Missing Tls in APIs
What is Missing TLS?
Missing TLS refers to the absence of Transport Layer Security (TLS) encryption in API communications. TLS is the cryptographic protocol that secures data in transit between clients and servers, replacing the older SSL protocol. When an API endpoint is accessible over HTTP instead of HTTPS, all data transmitted—including authentication credentials, personal information, and business data—travels in plaintext.
Modern APIs should enforce HTTPS everywhere, using TLS 1.2 or higher (TLS 1.3 is recommended). Without TLS, attackers can intercept traffic using techniques like:
- Man-in-the-middle (MITM) attacks on public networks
- Packet sniffing on compromised network infrastructure
- Domain hijacking or DNS spoofing
- Traffic analysis and metadata collection
The vulnerability extends beyond just the API endpoint itself—any API that accepts HTTP requests or redirects HTTP to HTTPS without proper validation creates attack surfaces for credential interception and session hijacking.
How Missing TLS Affects APIs
The impact of missing TLS varies from severe data exposure to complete account takeover, depending on what functionality the API provides. Here are common attack scenarios:
- Credential interception: Attackers capture API keys, passwords, and tokens sent over HTTP, enabling unauthorized access
- Session hijacking: Authentication cookies and session tokens transmitted without encryption can be stolen and reused
- Business logic abuse: Sensitive operations like payment processing or data exports become vulnerable to interception
- Compliance violations: Missing TLS often violates PCI-DSS, HIPAA, GDPR, and other regulatory requirements
- Reputation damage: Security breaches from unencrypted communications erode user trust
Consider a payment processing API that accepts HTTP requests. An attacker on the same network could intercept credit card data, API keys, and transaction details. Even APIs that redirect HTTP to HTTPS can be vulnerable during the redirect phase, where credentials might be exposed in the initial request.
How to Detect Missing TLS
Detecting missing TLS requires both manual verification and automated scanning. Here's what to check:
- Test API endpoints with HTTP requests to see if they respond or redirect
- Verify TLS certificate validity, expiration dates, and proper configuration
- Check for mixed content where HTTPS pages load HTTP resources
- Review API documentation and OpenAPI specs for HTTP endpoints
- Test for HTTP methods that shouldn't be allowed (like HTTP POST to sensitive endpoints)

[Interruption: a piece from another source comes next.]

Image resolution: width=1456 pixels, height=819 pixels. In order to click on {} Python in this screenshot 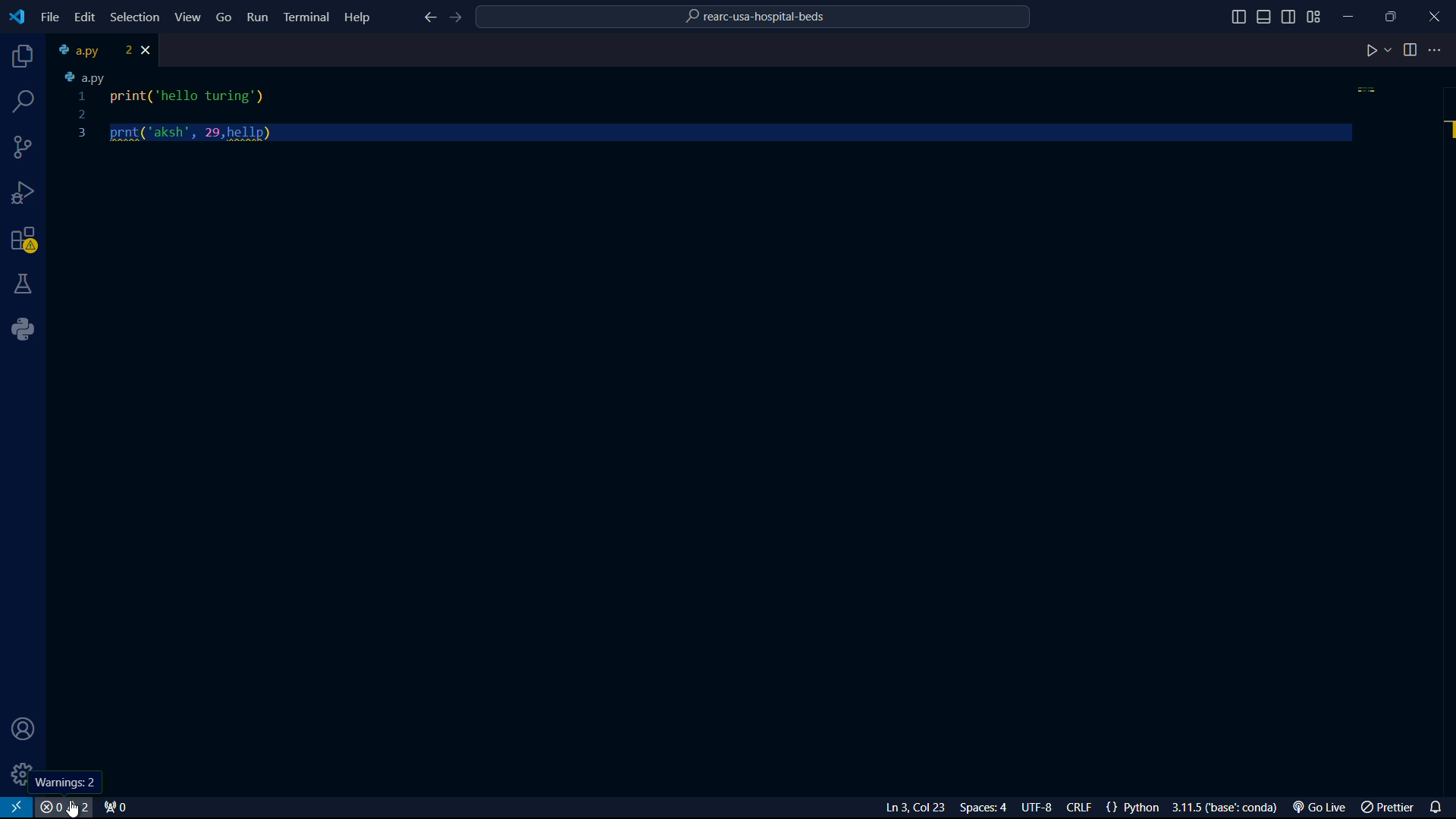, I will do `click(1136, 807)`.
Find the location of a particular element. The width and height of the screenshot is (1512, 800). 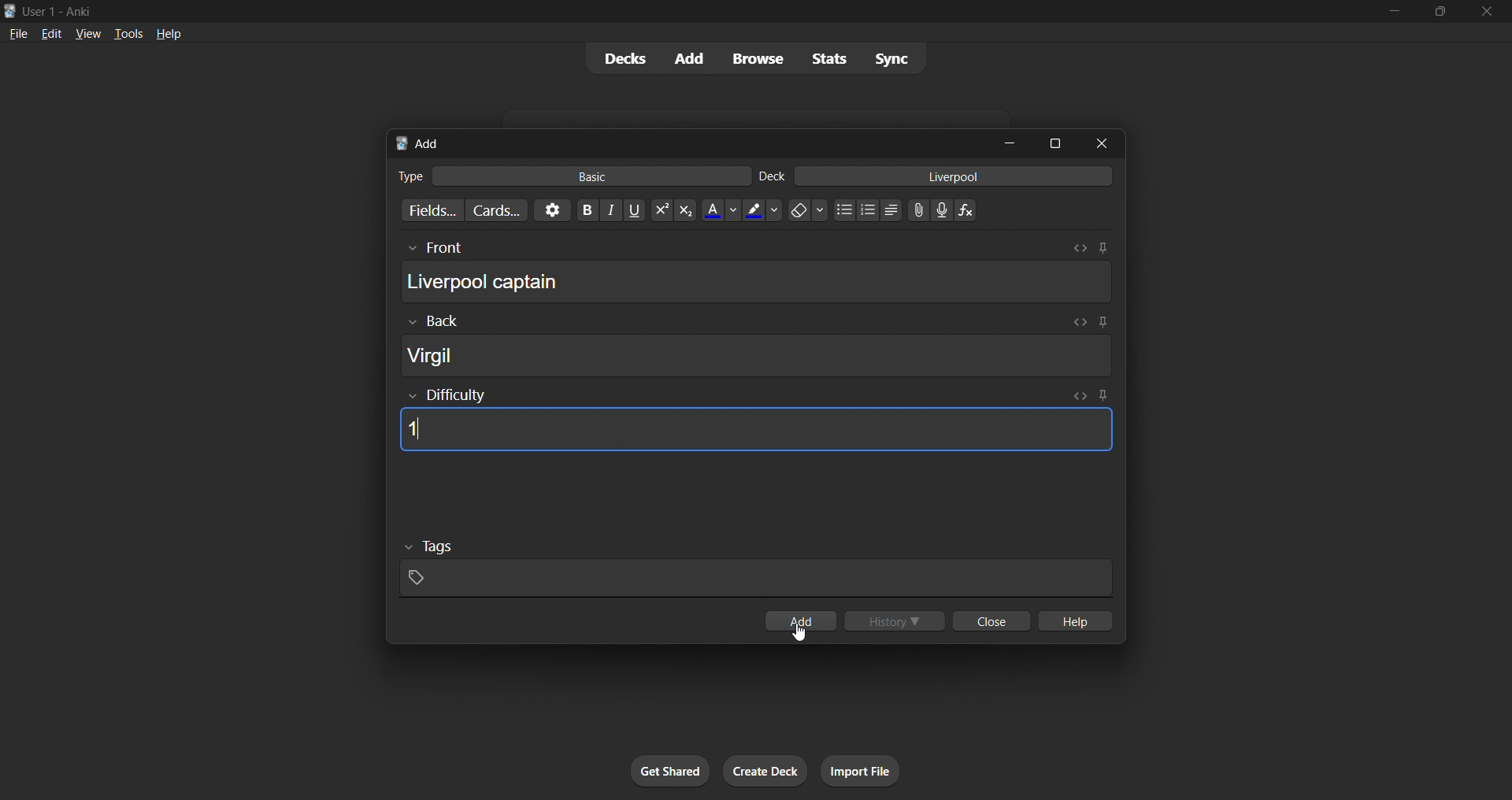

middleBrick automatically detects missing TLS as part of its 12 security checks. The scanner tests each API endpoint by attempting HTTP connections and analyzing TLS configurations. It identifies endpoints that:
- Respond to HTTP requests without redirecting to HTTPS
- Have expired, self-signed, or improperly configured TLS certificates
- Support outdated TLS versions (1.0, 1.1) or weak cipher suites
- Have mixed content issues in their responses
The scanner provides a severity rating and specific recommendations for each TLS-related finding, including certificate chain issues and recommended TLS version upgrades.
Prevention & Remediation
Missing TLS has caused numerous high-profile breaches. In 2017, the Equifax breach involved unencrypted data transmission in certain API endpoints, though the primary cause was unpatched software. More directly, CVE-2020-5398 affected Django REST framework where API endpoints could be accessed over HTTP, exposing authentication tokens.
The financial impact is substantial: IBM's Cost of a Data Breach Report shows that breaches involving unencrypted data cost an average of $1.4 million more than encrypted breaches. Industries like healthcare and finance face regulatory fines up to $1.5 million annually for HIPAA or PCI-DSS violations related to missing encryption.
Beyond direct financial losses, companies suffer reputational damage. When Uber experienced API credential exposure due to missing TLS in 2016, it led to a $148 million settlement and years of trust rebuilding. The common thread in these incidents: what could have been prevented with basic TLS implementation became multi-million dollar disasters.
Modern API security requires defense in depth. Even with proper TLS, APIs need authentication, rate limiting, and input validation. But without TLS as the foundation, all other security measures become ineffective against network-level attacks.